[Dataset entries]
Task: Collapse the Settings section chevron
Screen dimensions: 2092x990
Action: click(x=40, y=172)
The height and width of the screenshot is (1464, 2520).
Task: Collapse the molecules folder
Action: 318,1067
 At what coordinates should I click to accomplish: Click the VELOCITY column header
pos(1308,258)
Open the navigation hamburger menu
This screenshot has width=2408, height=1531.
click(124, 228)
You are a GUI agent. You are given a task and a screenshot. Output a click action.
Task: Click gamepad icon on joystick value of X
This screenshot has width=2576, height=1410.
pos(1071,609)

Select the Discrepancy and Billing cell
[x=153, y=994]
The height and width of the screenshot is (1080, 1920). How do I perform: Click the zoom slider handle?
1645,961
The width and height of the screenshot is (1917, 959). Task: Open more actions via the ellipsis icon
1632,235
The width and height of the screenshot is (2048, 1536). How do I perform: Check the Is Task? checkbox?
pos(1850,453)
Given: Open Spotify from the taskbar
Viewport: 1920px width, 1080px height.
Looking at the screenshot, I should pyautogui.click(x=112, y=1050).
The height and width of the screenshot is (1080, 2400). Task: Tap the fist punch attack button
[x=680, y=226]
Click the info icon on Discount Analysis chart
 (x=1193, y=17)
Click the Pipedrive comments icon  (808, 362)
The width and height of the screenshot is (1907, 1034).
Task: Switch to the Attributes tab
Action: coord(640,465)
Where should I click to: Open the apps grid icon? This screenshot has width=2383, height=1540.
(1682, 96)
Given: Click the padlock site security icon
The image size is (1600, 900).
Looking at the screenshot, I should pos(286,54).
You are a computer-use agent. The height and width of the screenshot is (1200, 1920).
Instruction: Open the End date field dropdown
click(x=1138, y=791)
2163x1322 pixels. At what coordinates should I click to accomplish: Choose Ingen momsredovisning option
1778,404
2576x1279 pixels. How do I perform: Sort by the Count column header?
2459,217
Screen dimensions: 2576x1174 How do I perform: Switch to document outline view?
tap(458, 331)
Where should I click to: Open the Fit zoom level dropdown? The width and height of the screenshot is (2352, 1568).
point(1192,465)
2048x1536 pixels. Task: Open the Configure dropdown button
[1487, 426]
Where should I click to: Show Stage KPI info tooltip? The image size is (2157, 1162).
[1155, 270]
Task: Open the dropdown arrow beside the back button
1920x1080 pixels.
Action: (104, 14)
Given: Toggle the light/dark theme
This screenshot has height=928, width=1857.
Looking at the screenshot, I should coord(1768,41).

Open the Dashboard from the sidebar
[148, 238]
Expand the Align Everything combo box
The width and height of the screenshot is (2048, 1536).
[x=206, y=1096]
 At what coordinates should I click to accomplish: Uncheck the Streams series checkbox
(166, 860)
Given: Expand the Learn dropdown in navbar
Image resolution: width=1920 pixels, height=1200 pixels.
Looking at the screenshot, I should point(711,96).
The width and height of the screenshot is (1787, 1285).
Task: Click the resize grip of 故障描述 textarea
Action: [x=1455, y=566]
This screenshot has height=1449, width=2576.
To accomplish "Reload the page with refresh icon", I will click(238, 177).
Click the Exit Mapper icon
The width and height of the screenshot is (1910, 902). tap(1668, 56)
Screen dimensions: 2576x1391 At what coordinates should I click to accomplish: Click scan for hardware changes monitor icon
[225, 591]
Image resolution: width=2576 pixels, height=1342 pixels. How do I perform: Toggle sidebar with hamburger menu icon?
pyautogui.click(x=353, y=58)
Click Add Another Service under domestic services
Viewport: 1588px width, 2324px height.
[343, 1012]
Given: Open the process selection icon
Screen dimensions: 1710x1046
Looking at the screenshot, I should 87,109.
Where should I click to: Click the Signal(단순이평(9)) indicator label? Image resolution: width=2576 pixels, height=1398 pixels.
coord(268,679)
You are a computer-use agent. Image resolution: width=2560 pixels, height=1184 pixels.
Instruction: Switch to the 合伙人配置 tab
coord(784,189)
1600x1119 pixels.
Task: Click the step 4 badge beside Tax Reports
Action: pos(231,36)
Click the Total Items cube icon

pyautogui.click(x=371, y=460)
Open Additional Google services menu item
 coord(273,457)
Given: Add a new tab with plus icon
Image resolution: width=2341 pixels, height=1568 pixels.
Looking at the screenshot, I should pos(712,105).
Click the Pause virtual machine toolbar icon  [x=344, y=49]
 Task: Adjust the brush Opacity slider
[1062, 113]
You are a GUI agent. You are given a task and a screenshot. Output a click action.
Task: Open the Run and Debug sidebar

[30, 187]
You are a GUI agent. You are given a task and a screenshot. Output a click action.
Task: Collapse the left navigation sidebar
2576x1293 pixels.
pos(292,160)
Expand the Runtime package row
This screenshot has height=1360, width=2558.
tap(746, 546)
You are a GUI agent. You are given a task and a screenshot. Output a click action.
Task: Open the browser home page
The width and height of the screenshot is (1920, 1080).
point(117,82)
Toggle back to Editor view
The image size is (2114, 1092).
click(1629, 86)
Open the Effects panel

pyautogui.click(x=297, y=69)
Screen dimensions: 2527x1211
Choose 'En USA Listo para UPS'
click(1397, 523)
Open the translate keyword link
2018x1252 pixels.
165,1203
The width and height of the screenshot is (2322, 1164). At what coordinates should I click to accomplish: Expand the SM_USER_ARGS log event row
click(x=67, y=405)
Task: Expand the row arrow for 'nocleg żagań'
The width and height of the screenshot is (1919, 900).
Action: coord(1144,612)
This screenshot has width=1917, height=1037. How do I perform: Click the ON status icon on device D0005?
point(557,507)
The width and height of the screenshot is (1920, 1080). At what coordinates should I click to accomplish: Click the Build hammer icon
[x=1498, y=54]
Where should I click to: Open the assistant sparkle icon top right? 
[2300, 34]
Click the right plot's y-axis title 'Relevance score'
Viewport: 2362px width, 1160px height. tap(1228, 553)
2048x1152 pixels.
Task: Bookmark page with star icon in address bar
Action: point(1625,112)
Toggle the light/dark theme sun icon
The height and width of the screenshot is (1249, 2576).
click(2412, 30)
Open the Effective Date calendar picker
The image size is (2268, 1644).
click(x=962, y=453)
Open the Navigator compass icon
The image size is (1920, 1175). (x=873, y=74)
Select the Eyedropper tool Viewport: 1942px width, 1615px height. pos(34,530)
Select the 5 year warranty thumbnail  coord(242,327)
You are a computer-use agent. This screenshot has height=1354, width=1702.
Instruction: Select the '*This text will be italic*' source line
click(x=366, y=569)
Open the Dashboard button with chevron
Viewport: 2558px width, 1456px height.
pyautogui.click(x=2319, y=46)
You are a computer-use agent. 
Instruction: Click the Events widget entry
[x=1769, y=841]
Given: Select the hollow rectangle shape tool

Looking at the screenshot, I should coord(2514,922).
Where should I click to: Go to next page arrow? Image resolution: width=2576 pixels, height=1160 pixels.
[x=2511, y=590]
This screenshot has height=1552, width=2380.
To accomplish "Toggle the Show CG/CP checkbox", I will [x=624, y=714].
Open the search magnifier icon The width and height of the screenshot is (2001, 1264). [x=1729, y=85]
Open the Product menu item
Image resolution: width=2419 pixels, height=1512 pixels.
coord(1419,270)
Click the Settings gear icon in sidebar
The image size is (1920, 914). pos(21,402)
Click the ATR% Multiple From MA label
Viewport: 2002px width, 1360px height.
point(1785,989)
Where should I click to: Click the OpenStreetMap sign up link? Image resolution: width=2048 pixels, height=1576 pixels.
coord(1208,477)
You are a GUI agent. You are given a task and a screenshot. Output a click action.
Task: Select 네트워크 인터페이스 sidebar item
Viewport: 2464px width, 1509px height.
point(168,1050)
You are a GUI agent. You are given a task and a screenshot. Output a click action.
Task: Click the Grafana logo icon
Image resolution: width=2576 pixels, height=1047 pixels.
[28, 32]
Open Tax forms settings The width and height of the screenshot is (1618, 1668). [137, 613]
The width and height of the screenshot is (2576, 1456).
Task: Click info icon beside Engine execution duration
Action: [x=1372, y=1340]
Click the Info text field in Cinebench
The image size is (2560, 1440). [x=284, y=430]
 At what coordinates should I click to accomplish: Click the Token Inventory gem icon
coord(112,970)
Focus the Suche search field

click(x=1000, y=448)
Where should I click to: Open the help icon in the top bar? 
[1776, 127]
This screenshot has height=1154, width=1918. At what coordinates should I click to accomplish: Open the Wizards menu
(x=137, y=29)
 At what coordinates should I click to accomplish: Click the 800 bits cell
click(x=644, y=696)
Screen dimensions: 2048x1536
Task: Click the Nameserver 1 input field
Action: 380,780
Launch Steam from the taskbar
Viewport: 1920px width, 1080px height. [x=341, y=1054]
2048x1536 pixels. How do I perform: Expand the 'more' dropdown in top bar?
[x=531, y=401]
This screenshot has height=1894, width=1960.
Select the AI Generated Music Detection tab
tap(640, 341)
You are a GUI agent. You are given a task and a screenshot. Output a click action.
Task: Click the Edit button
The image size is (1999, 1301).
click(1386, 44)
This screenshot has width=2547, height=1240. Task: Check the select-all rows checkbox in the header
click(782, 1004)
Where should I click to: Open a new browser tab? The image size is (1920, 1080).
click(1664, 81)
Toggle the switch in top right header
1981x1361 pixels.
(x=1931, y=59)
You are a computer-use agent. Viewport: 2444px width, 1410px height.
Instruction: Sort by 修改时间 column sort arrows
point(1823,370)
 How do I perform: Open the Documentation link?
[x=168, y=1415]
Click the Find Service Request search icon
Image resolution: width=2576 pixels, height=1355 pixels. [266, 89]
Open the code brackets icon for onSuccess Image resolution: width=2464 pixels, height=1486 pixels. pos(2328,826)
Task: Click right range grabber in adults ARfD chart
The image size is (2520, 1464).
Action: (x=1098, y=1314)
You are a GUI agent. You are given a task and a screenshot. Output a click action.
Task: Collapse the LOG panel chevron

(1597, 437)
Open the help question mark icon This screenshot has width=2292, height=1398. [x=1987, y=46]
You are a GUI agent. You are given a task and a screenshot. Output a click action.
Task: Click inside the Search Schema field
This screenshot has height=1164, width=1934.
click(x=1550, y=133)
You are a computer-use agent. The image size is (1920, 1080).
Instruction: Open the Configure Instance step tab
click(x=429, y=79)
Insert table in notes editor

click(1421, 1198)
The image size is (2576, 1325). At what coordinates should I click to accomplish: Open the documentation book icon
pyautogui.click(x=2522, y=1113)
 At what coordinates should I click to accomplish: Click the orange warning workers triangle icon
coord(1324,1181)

Instructions for the task: Please copy, exactly and with nothing else, the lines above beginning at the line that has "1920x1080 pixels." and ending with the line that has "Expand the Align Everything combo box".

Answer to this task:
1920x1080 pixels.
Action: (104, 14)
Given: Toggle the light/dark theme
This screenshot has height=928, width=1857.
Looking at the screenshot, I should coord(1768,41).

Open the Dashboard from the sidebar
[148, 238]
Expand the Align Everything combo box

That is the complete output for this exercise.